→ TRY IT
Every line holding "button" should be copied from the records below.

(Stored data)

______

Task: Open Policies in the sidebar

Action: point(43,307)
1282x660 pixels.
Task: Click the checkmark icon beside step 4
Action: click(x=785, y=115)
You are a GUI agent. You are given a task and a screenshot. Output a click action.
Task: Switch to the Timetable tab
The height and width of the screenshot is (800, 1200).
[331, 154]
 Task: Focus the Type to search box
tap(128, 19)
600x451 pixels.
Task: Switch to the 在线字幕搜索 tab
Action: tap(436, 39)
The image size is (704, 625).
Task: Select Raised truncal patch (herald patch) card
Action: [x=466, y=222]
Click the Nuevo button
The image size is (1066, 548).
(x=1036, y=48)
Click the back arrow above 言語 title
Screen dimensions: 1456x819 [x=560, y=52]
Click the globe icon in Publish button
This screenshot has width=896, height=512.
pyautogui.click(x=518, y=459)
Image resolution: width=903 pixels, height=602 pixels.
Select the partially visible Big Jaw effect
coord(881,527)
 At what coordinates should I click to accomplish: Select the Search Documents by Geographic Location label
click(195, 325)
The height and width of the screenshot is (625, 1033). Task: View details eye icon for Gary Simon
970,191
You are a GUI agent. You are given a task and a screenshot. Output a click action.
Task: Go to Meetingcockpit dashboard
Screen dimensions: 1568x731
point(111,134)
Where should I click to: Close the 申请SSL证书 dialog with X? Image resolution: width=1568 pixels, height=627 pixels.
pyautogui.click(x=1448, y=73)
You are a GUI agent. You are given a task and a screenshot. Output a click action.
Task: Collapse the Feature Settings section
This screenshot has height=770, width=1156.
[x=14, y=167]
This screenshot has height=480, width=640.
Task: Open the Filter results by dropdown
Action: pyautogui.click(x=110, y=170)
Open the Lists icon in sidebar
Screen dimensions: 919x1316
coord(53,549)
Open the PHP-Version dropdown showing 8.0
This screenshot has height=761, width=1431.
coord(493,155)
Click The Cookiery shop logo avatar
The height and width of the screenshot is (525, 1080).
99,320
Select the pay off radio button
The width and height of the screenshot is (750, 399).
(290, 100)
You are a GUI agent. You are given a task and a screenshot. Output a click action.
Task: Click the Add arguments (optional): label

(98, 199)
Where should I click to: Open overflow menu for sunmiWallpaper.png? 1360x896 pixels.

______

→ SOLVED EXERCISE
Click the Nuevo button
Click the globe icon in Publish button
Select the pay off radio button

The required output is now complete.